» **WHAT IS EXPECTED**: Produce an exact copy of the lines from the line containing "Instruction: Select Show" through the last line of the entries below, and only those lines.

── SUPPLIED MATERIAL

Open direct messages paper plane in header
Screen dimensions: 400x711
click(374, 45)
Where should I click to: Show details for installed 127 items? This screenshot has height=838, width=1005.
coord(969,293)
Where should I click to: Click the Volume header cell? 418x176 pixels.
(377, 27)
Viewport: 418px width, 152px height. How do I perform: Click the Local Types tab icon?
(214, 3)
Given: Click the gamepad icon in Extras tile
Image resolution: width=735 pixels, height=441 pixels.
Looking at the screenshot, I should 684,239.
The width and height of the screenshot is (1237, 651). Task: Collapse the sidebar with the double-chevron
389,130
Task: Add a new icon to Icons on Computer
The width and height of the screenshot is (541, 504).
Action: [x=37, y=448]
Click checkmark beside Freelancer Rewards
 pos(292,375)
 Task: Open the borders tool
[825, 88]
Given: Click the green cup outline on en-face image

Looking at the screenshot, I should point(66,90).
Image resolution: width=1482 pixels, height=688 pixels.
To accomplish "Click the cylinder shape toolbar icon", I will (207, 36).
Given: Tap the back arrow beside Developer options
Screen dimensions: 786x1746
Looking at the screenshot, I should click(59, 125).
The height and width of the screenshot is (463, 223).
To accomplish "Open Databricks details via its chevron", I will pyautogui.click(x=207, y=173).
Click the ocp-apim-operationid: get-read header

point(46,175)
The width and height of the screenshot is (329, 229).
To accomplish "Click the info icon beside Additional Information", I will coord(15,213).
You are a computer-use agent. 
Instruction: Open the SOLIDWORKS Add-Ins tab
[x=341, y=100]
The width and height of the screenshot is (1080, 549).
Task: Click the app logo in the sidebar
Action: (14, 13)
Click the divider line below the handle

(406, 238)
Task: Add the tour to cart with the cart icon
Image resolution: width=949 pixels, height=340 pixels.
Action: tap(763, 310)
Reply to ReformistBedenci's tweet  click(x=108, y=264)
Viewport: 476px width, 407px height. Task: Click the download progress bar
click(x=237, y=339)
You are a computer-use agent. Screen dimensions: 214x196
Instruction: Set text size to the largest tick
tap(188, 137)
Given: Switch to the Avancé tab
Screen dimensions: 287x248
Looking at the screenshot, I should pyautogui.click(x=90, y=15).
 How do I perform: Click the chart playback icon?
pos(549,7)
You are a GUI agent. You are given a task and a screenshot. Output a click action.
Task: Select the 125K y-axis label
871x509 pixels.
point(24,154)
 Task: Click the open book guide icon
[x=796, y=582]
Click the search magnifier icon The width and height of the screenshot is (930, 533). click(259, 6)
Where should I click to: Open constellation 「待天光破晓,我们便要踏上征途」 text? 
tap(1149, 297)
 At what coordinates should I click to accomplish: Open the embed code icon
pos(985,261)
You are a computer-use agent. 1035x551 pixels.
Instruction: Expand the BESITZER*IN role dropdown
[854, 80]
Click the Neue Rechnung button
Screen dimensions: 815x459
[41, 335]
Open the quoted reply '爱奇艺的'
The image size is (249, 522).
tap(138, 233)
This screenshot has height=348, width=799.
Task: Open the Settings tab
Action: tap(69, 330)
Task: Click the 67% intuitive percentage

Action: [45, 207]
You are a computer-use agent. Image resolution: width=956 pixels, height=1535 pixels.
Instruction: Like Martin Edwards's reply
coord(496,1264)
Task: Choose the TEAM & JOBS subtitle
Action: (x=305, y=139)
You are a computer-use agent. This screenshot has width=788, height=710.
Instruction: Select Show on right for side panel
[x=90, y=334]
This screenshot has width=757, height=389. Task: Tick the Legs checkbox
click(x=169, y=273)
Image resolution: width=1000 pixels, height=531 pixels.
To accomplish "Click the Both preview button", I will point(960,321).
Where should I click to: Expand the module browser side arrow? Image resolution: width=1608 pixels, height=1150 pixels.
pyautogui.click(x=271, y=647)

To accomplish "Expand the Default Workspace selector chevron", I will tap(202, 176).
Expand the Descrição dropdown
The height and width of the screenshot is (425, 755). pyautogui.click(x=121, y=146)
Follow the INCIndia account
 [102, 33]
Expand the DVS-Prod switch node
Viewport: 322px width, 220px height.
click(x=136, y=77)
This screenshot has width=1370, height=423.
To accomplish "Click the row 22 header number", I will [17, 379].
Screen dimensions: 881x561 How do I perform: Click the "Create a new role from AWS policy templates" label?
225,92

────

» **EXERCISE RESPONSE**:
Instruction: Select Show on right for side panel
[x=90, y=334]
This screenshot has width=757, height=389. Task: Tick the Legs checkbox
click(x=169, y=273)
Image resolution: width=1000 pixels, height=531 pixels.
To accomplish "Click the Both preview button", I will point(960,321).
Where should I click to: Expand the module browser side arrow? Image resolution: width=1608 pixels, height=1150 pixels.
pyautogui.click(x=271, y=647)

To accomplish "Expand the Default Workspace selector chevron", I will tap(202, 176).
Expand the Descrição dropdown
The height and width of the screenshot is (425, 755). pyautogui.click(x=121, y=146)
Follow the INCIndia account
 [102, 33]
Expand the DVS-Prod switch node
Viewport: 322px width, 220px height.
click(x=136, y=77)
This screenshot has width=1370, height=423.
To accomplish "Click the row 22 header number", I will [17, 379].
Screen dimensions: 881x561 How do I perform: Click the "Create a new role from AWS policy templates" label?
225,92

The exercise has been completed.